• [DATA SECTION]:
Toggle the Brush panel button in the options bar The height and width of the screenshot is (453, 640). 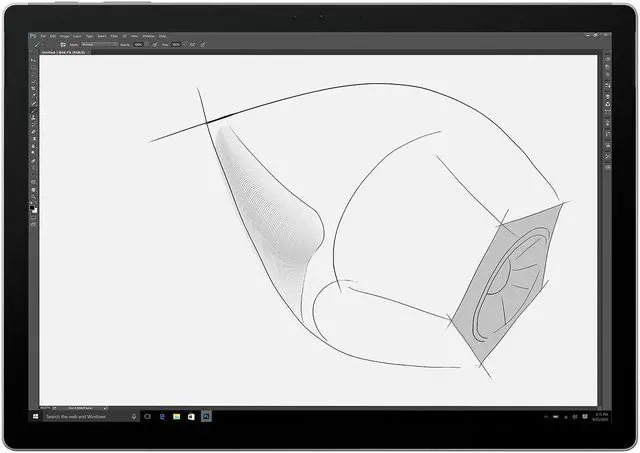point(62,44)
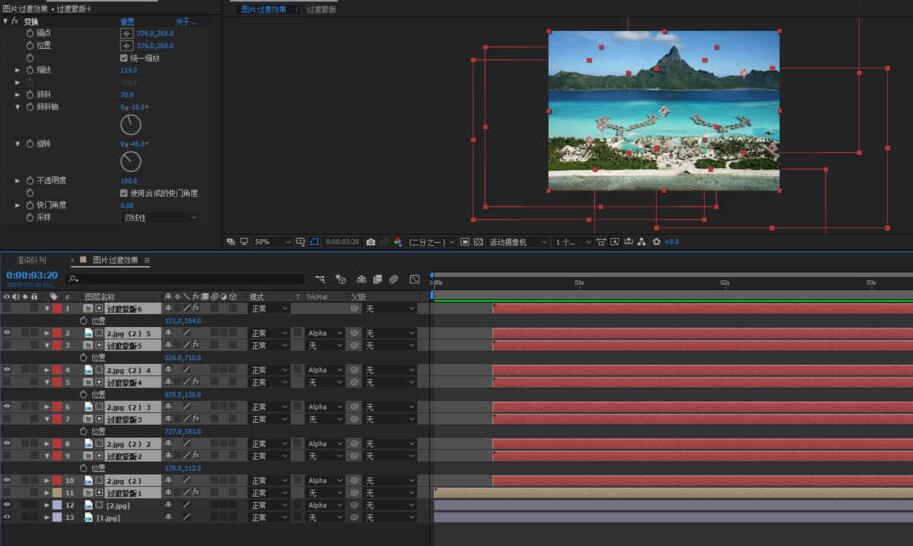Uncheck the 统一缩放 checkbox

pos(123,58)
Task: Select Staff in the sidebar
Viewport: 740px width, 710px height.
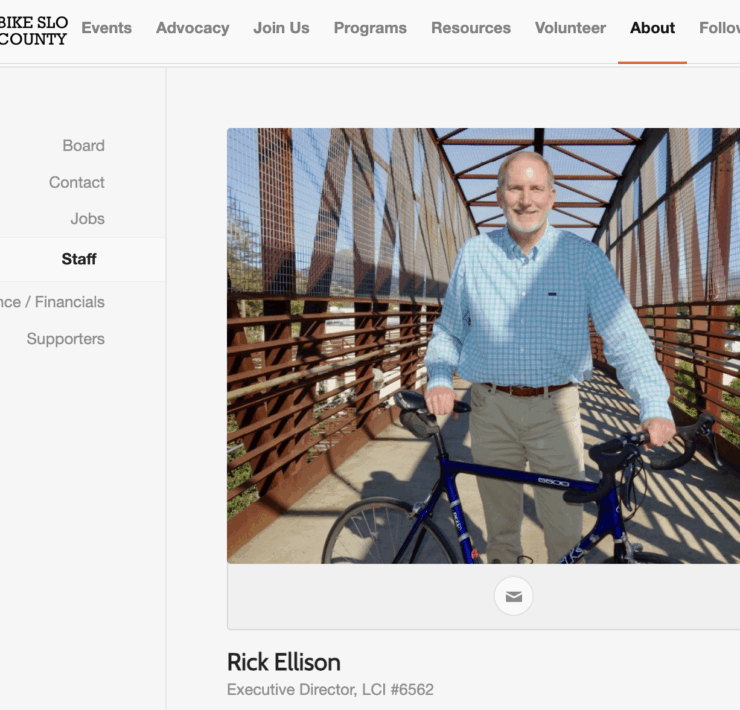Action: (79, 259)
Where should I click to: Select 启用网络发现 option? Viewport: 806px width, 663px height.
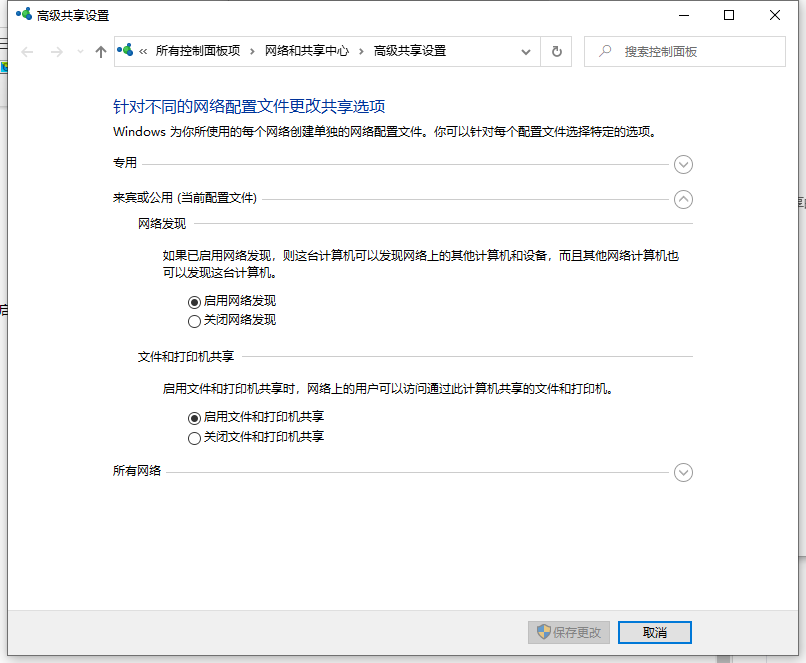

• [TASK REQUIREMENTS]: Return all lines from the data that include the string "Select".

• [PROBLEM SOLUTION]:
Task: Select Staff in the sidebar
Where should I click to: Select 启用网络发现 option? Viewport: 806px width, 663px height.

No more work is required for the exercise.